This Weed Takes Out Other Plants By Attacking Their ‘Gut Bacteria’

This Weed Takes Out Other Plants By Attacking Their ‘Gut Bacteria’

You need bacteria to help you digest your food and go about your day. It turns out that plants have their own version of this. And one weed is driving out the competition by attacking the gut bacteria of other species.

Without bacteria, we’d need a great deal more food to get by. Although humans have enzymes that help them break down food, everything from fibre to sugar gets partially digested for us by bacteria, which give us more nutrition while making us expend less energy for each meal. We’re coming to understand that a lot of other creatures need their own microbial helpers — including trees.

In the case of trees, arbuscular mycorrhizal fungi, or AMF, do a lot of digesting for them. These fungi attach themselves to a tree’s root system and absorb water and nutrients from the soil before passing them along. They’re especially important for growing saplings.

They’re not that important for slender, grassy, fast-growing plants, which is why one plant in particular is terrorising woodlands. Alliaria petiolata, or garlic mustard, is a European plant that is running roughshod over the Americas, and for a while, no one could figure out why. It didn’t seem to be sucking nutrients out of the soil. It wasn’t poisonous to animals or other plants. It didn’t deter pollinators.
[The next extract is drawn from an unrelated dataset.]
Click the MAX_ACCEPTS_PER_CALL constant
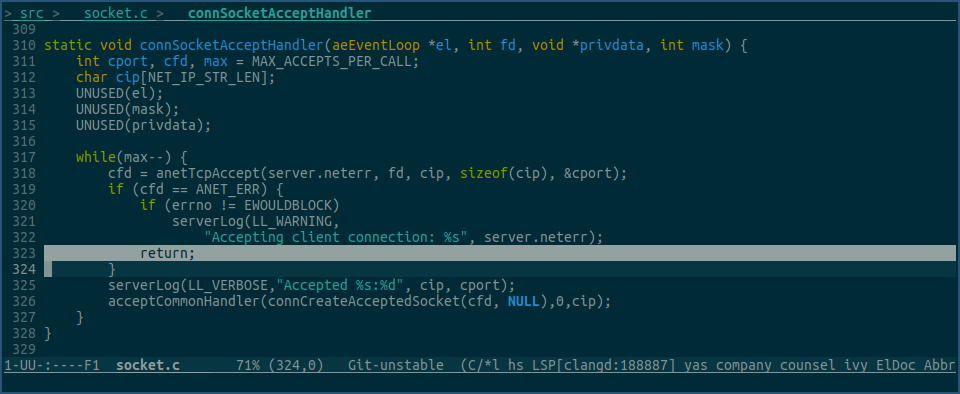 coord(335,62)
Then, in 2006, a group of researchers looked under the soil and noticed that any soil that was populated by garlic mustard was not populated with AMF. This happened even when extract of garlic mustard was put into the soil. When AMF levels in the soil dropped, big woody trees struggled, especially if they were young and still growing.
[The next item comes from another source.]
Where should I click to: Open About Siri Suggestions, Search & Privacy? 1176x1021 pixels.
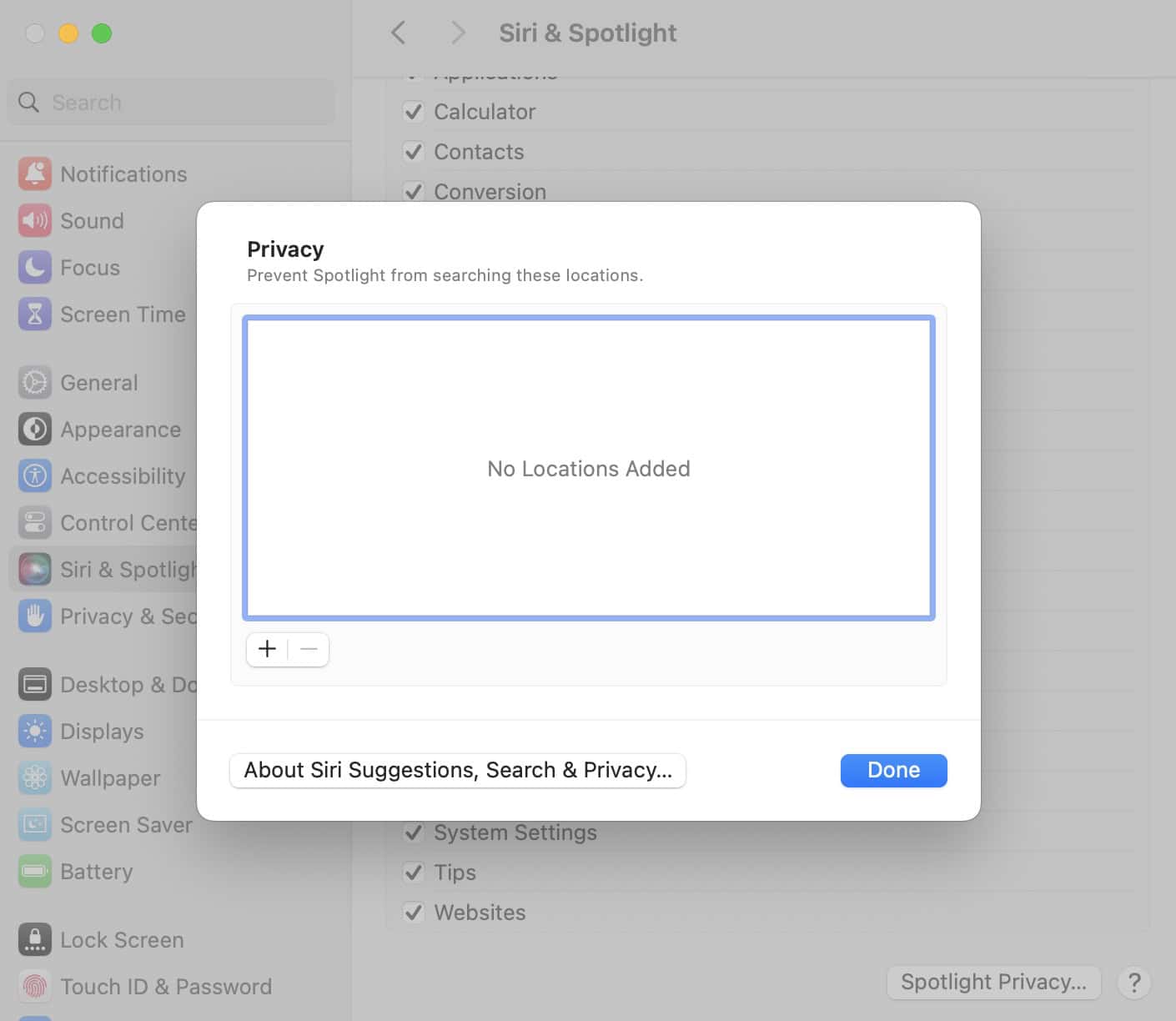tap(458, 771)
The researchers speculated that the relationship between the fungus and the mustard could be one of mutual antagonism. The fungus prevents the mustard from moving in, but when it’s disrupted — if the earth is turned up or if it is sprayed with a fungicide — garlic mustard has a chance to move in and wipe out all the fungi. Once the fungi have moved out, trees have to struggle to get any nutrition from the soil, and so the mustard slowly and steadily clears a place for itself.